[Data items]
● ● ● ● ● ● ●
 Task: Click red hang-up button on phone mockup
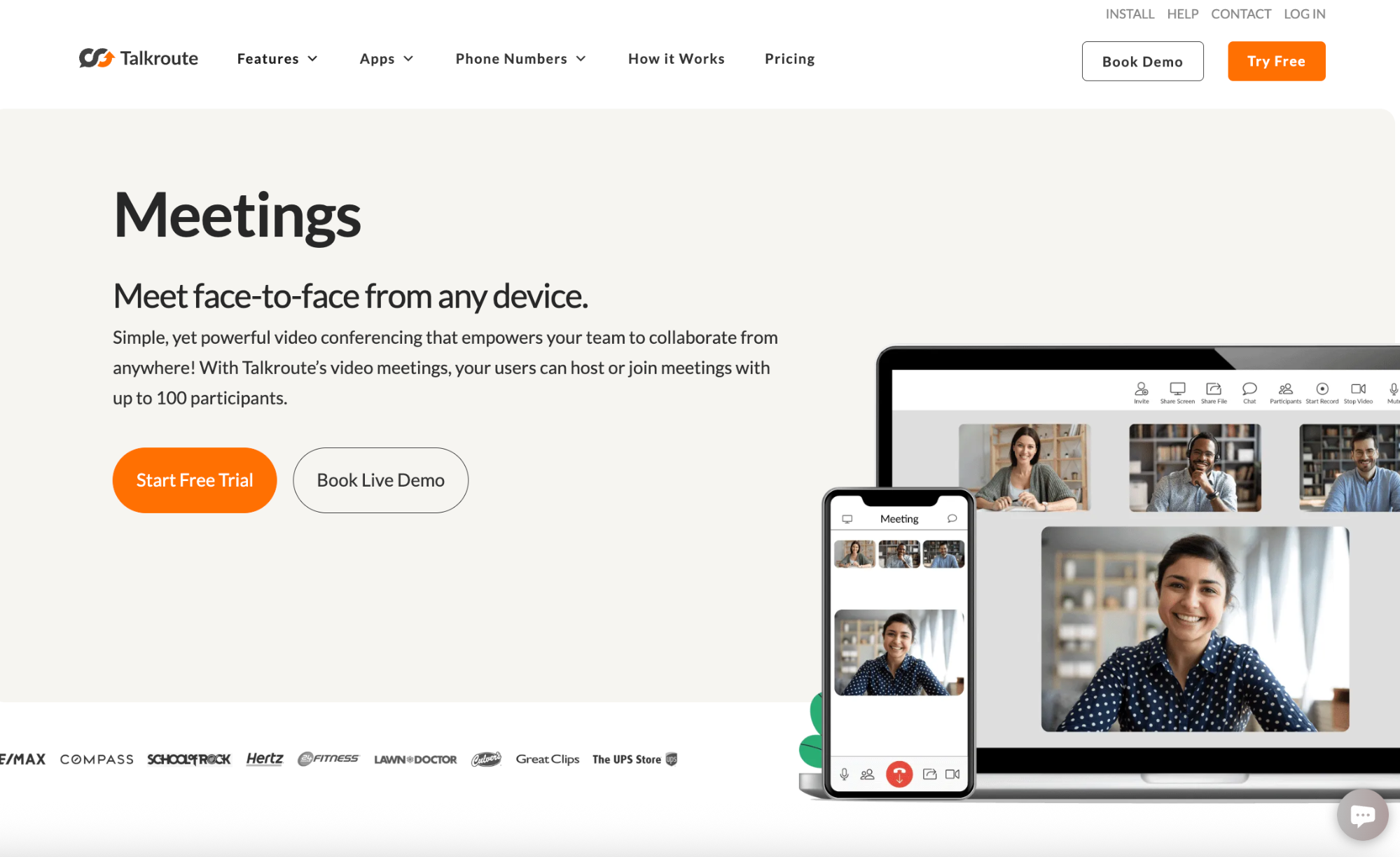coord(899,774)
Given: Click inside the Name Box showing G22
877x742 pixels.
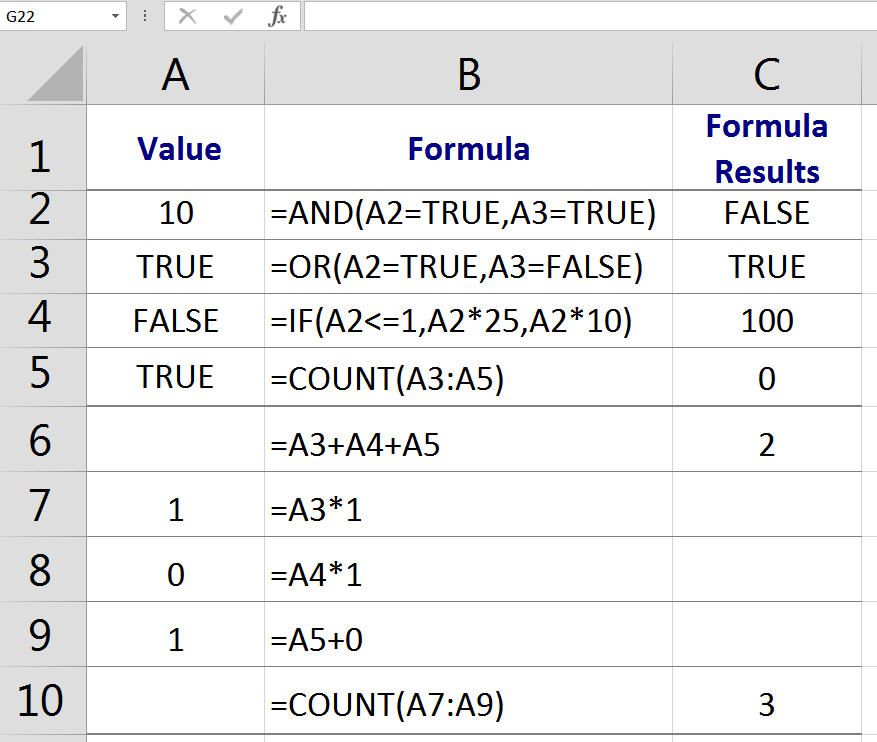Looking at the screenshot, I should [55, 16].
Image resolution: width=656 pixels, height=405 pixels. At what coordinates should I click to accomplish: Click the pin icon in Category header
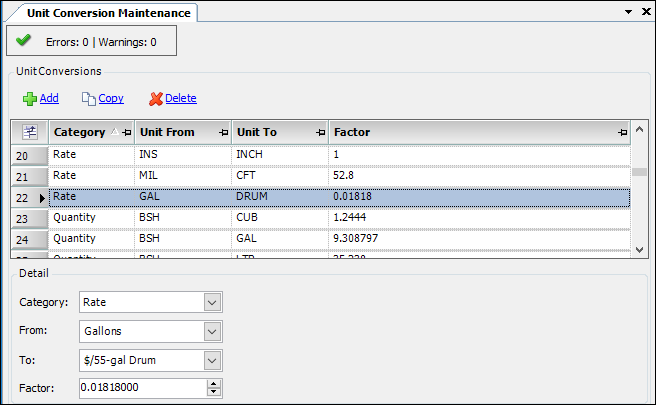(x=126, y=132)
● ● ● ● ● ● ●
= Exercise objective =
Restate all entries above exactly, but not the images.

= Answer section =
 Task: Click red hang-up button on phone mockup
coord(899,774)
Given: Click inside the Name Box showing G22
877x742 pixels.
Looking at the screenshot, I should [55, 16].
Image resolution: width=656 pixels, height=405 pixels. At what coordinates should I click to accomplish: Click the pin icon in Category header
(x=126, y=132)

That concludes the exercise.